## [PROBLEM DESCRIPTION]
Only the lines from the one bearing "The height and" through the end of the entries should be output, exactly as they stand, and pictures should be skipped.

## [RECORDED DATA]
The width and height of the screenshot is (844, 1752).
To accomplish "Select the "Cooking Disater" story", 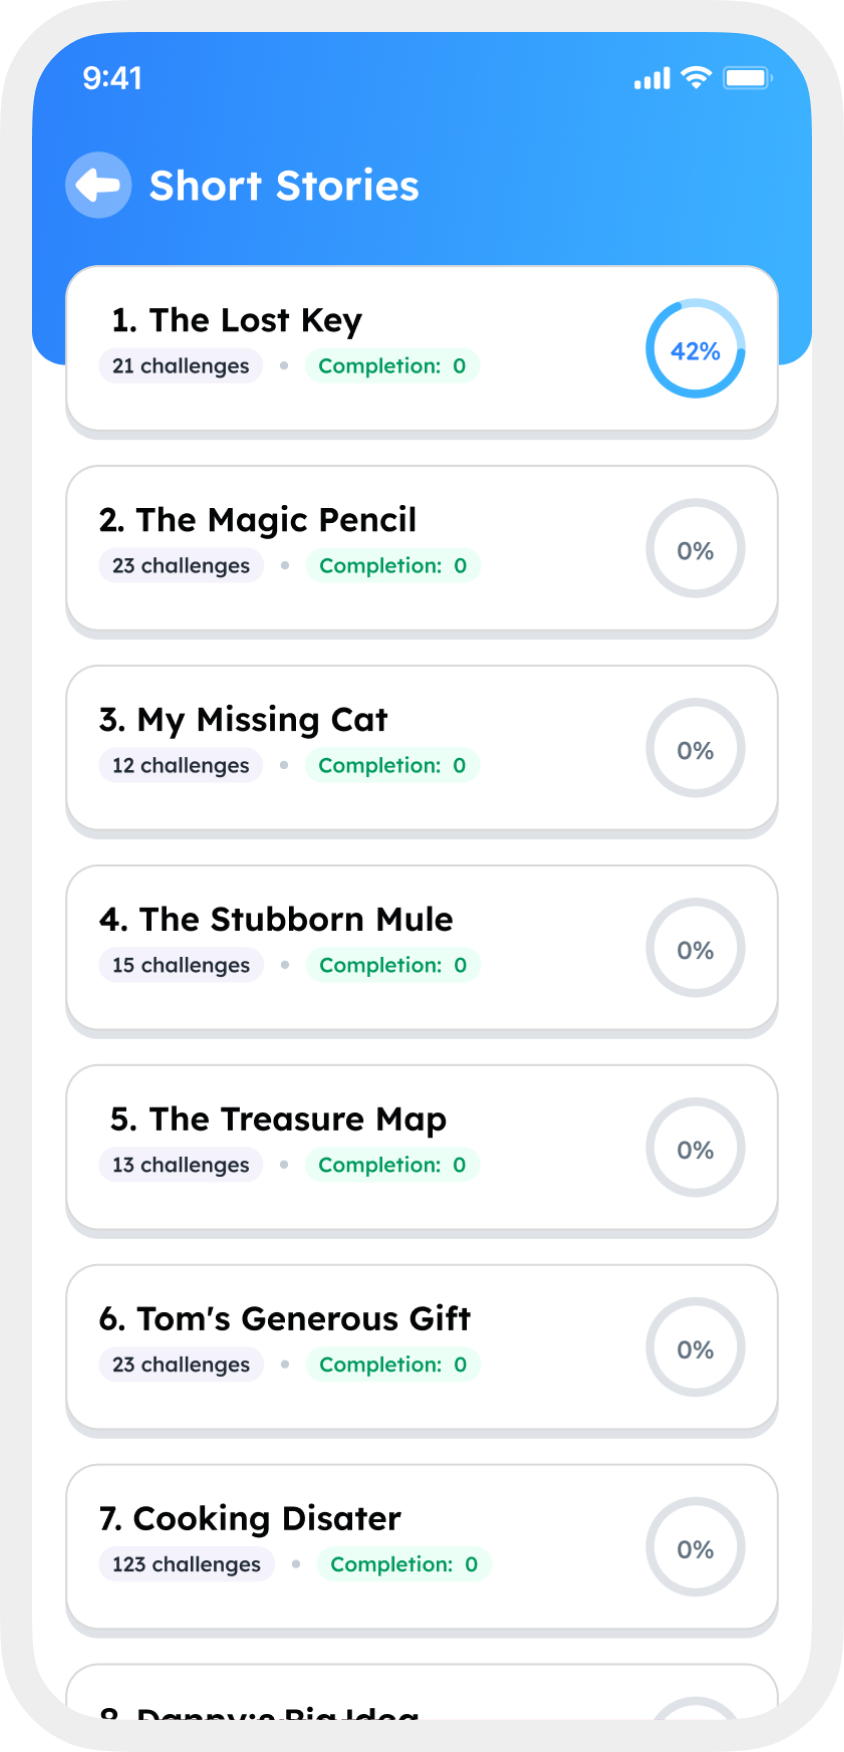I will pos(250,1519).
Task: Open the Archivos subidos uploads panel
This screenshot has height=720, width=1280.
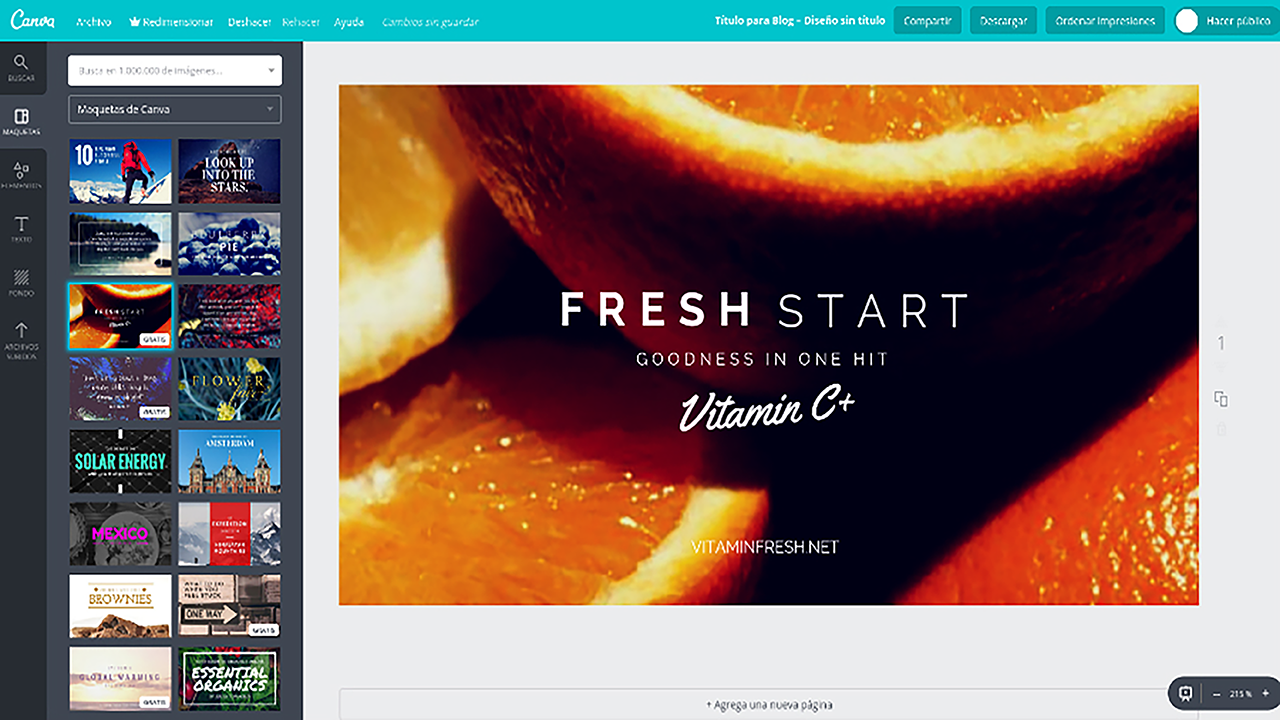Action: click(22, 340)
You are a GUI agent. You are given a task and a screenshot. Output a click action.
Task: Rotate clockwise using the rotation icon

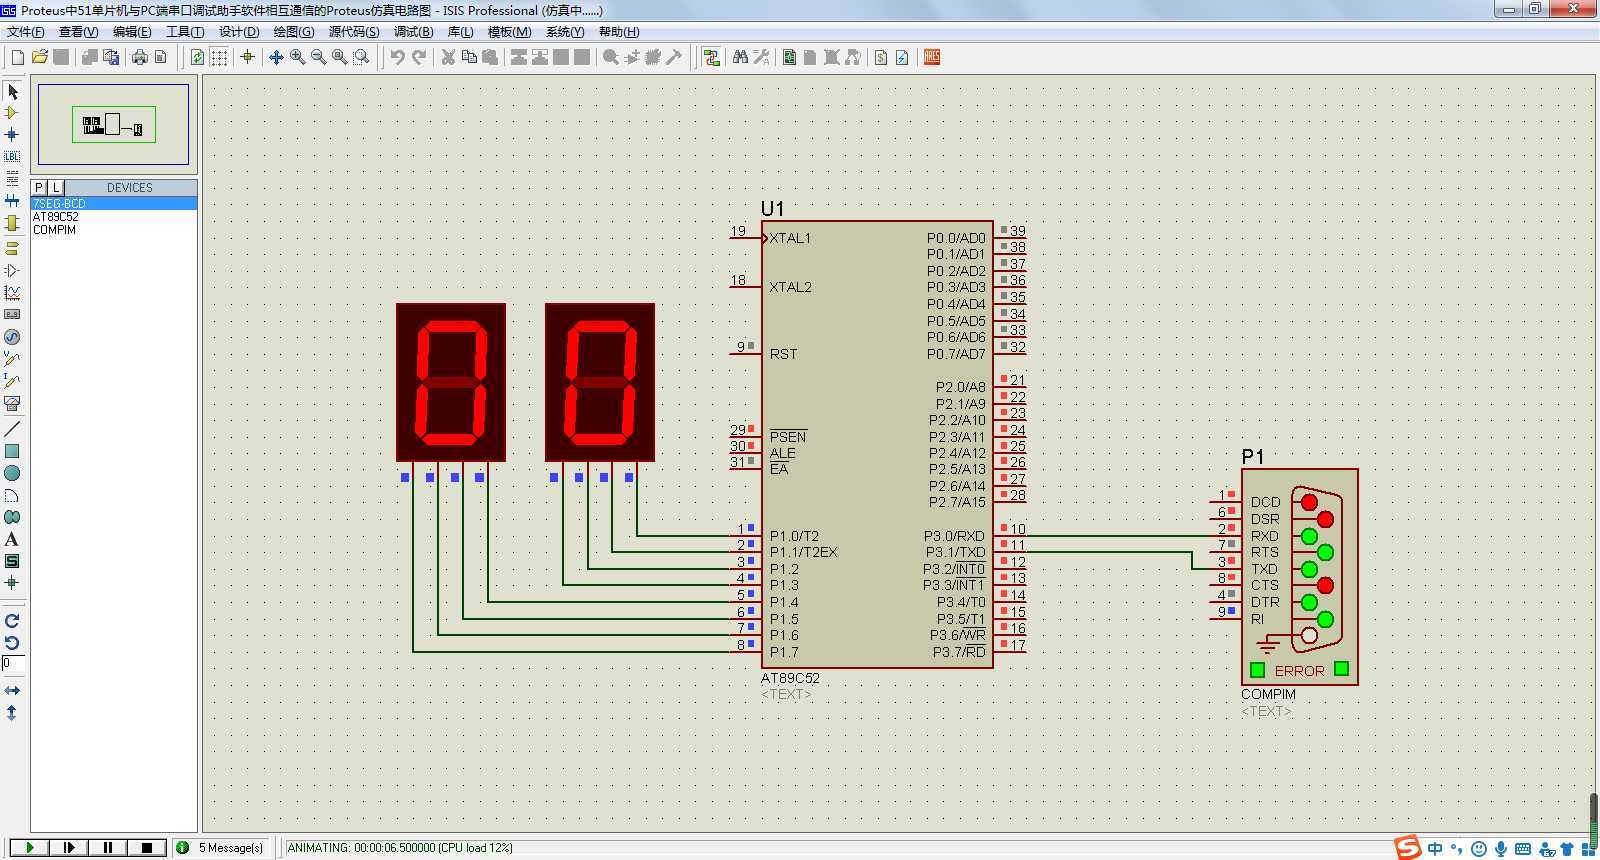point(12,621)
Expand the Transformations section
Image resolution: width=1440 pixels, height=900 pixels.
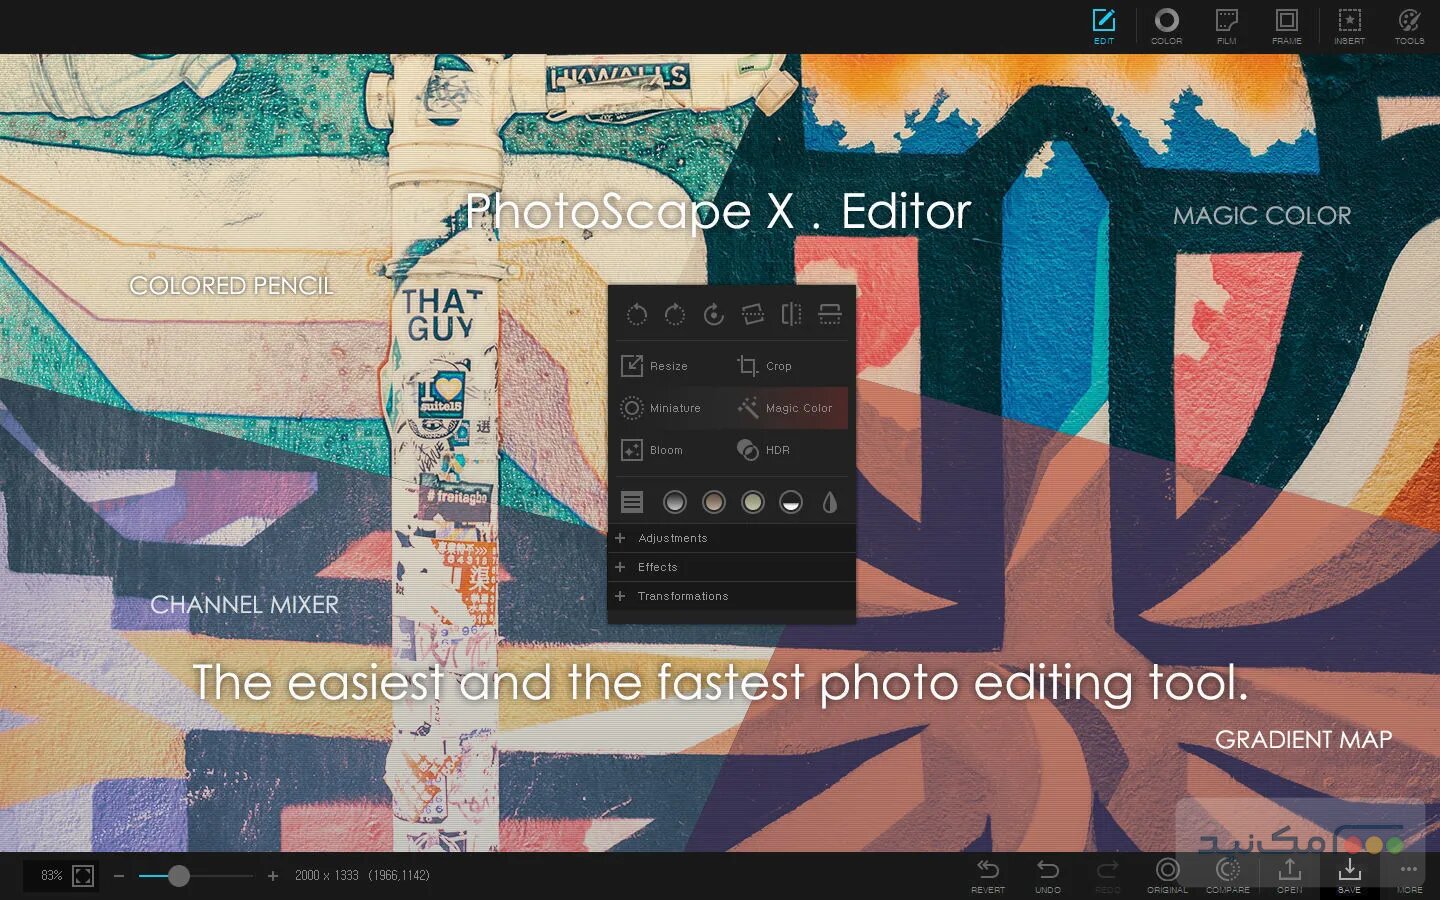pos(683,596)
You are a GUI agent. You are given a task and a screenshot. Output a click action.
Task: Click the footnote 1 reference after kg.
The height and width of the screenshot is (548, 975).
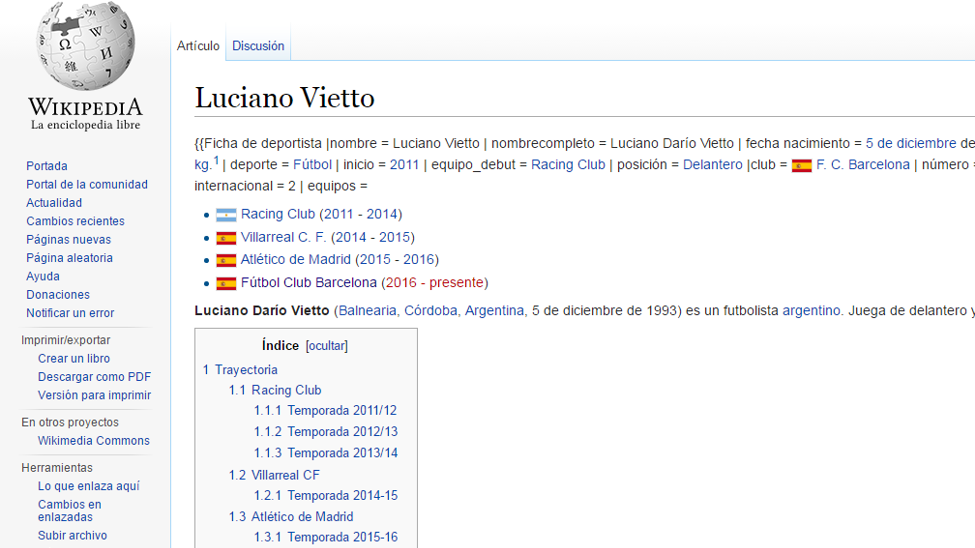(x=216, y=160)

## [WRITTEN RESPONSE]
The height and width of the screenshot is (548, 975).
(x=216, y=160)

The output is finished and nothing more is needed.